Quick answer: Before a SOAH hearing, both sides can exchange information through discovery. Under SOAH’s procedural rules (1 Texas Administrative Code Chapter 155), the tools include depositions, requests for production, interrogatories, requests for admissions, and requests for disclosure. Written discovery is capped at 25 of each type, and the process runs on firm deadlines tied to the hearing date.
What discovery is, and when it starts
Discovery is the pre-hearing exchange that lets each side gather the facts and documents it needs to prepare. In a TABC contested case, discovery can begin as soon as SOAH takes jurisdiction over the case. It does not run open-ended: it is bounded by limits on volume and by deadlines that count backward from the hearing.
The tools available
SOAH proceedings borrow from civil litigation but on a tighter frame. The available tools are depositions, requests for production of documents, written interrogatories, requests for admissions, requests for disclosure, and expert disclosures and reports. Subpoenas are handled through the licensing agency under its procedures and the APA, rather than issued directly by a party.
The limits
Rule 155.255 caps written discovery, and the caps are worth knowing before drafting:
| Tool | Limit |
|---|---|
| Interrogatories | No more than 25 (each discrete subpart counts separately) |
| Requests for production | No more than 25 |
| Requests for admissions | No more than 25, limited to jurisdictional facts or the genuineness of documents |
One difference from court practice matters: the automatic initial disclosures that the Texas Rules of Civil Procedure now require do not apply in a SOAH contested case unless the judge orders them. Information you would expect to receive automatically in a civil suit may have to be requested here.
The deadlines
Discovery is paced by the hearing date. Written requests must be served at least 30 days before the end of the discovery period, and responses are due within 30 days after receipt, unless the judge orders otherwise or the parties agree. Discovery generally must be completed at least 10 days before the hearing. Depositions carry their own rules under the APA: at least seven days’ notice, with examination limited to six hours absent agreement or the judge’s permission.

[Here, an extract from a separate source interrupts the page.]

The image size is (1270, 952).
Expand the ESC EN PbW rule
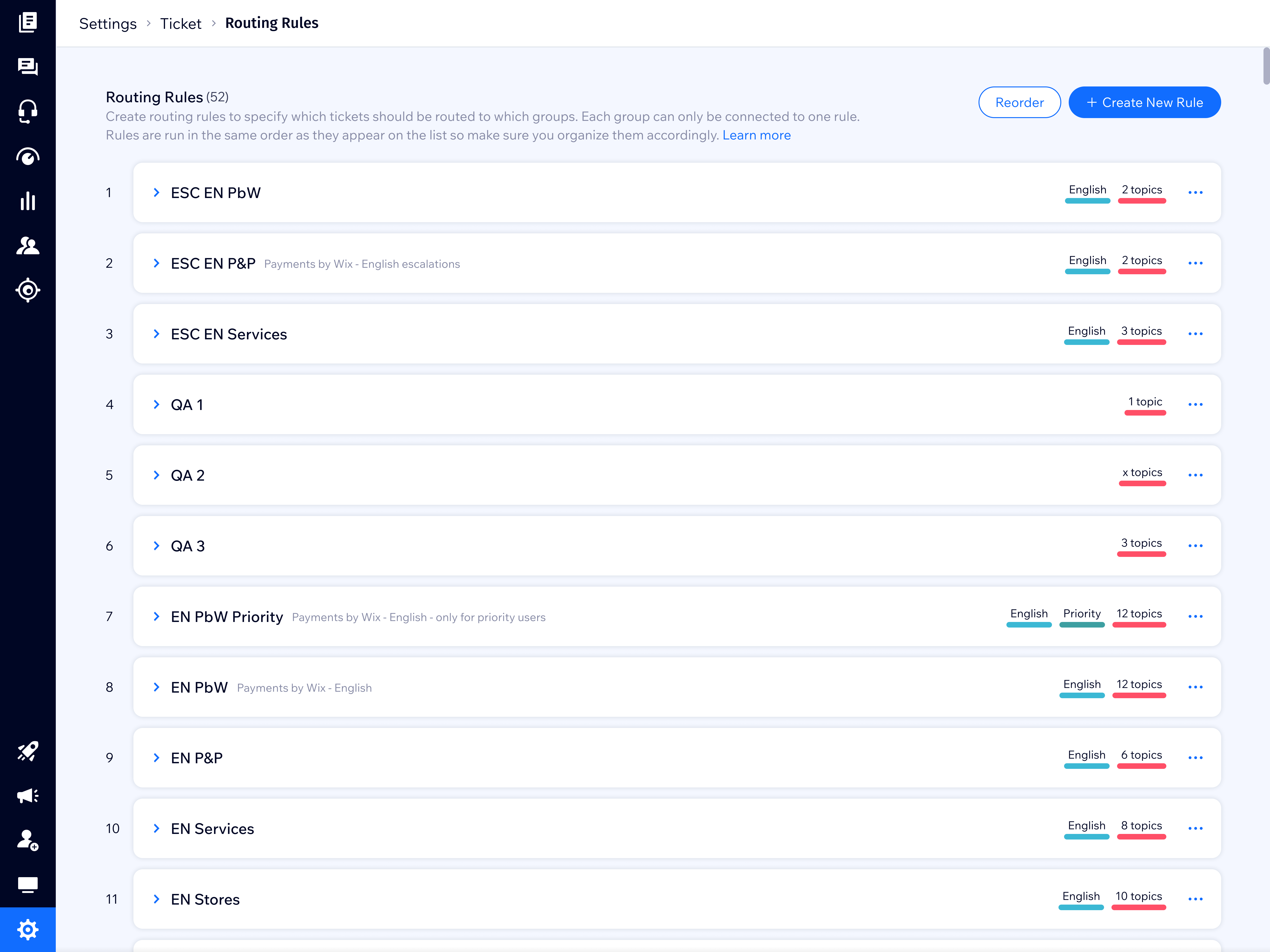click(x=156, y=192)
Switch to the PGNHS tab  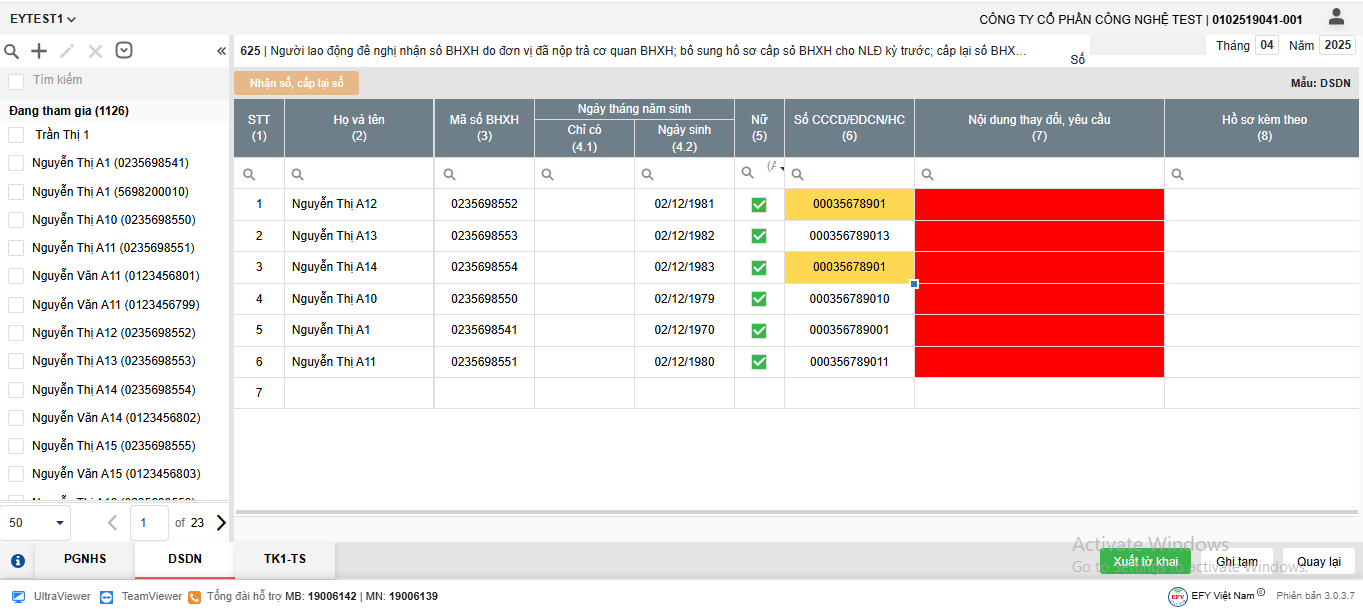coord(85,560)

When a side will not cooperate
If a party withholds discovery it should produce, the rules provide motions to address it: a motion to compel responses, a motion for protection against overbroad requests, and a motion for in camera inspection where a privilege is claimed. The ALJ rules on these motions, and those rulings shape what evidence reaches the hearing.
A planning checklist
Before the discovery window opens, it helps to map what you actually need and against which cap it counts:
- Documents the other side relied on, through requests for production (≤25).
- Specific factual questions, through interrogatories (≤25), watching subparts.
- Admissions to narrow what is genuinely contested (≤25, jurisdiction or document genuineness only).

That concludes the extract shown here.